Vincent Niclo (Guy) et Marie Oppert (Geneviève) succèdent sans démériter, avec talent et conviction, au couple Castelnuovo/Deneuve resté dans la mémoire des cinéphiles : lui de sa voix douce et caressante habite son personnage en y mettant du charme et de l'émotion, veillant à ne pas chanter haché comme le veut la « tradition » actuelle de la comédie musicale ; elle jolie comme un cœur avec ses airs à la Isabelle Carré, vive comme un torrent, pétillante vocalement et scéniquement (à seulement 17 ans !), se laisse lentement rattrapée par son destin, finalement résignée à suivre le chemin tracé par sa mère manipulatrice.
Natalie Dessay (Mme Emery) ne peut s’empêcher d'en faire toujours un peu trop (trop de gesticulations, d’œillades appuyées, de grimaces) ce qui l'éloigne de la distinction et du chic parisien naturellement exhalé dans le film par Anne Vernon, mais se coule avec adresse dans cet univers musical coloré, prenant plaisir à faire swinguer les mots et à tirer profit de la drôlerie de certaines répliques. Une reconversion qui semble satisfaire la soprano française qui a si souvent clamé qu'il n'y a pas que l'aigu dans la vie ! Avec ce flegme et cette pudeur que nous lui connaissons, Laurent Naouri offre un élégant portrait du diamantaire Roland Cassard, qu'il chante avec une rigueur feutrée, comme en retrait, pour ne froisser personne.

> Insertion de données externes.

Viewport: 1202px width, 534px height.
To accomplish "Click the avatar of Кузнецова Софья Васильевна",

Sur la scène et devant un orchestre bruissant de mille expressions, nous retrouvons également la touchante Tante Elise de Jasmine Roy (Madame Germaine et une fille), cette fois dans une chaise roulante et non plus clouée dans son lit comme chez Demy, ainsi que la discrète Madeleine (Louise Leterme) sorte de Geneviève bis, coiffée et habillée de la même manière par la très courtisée créatrice de mode Vanessa Seward.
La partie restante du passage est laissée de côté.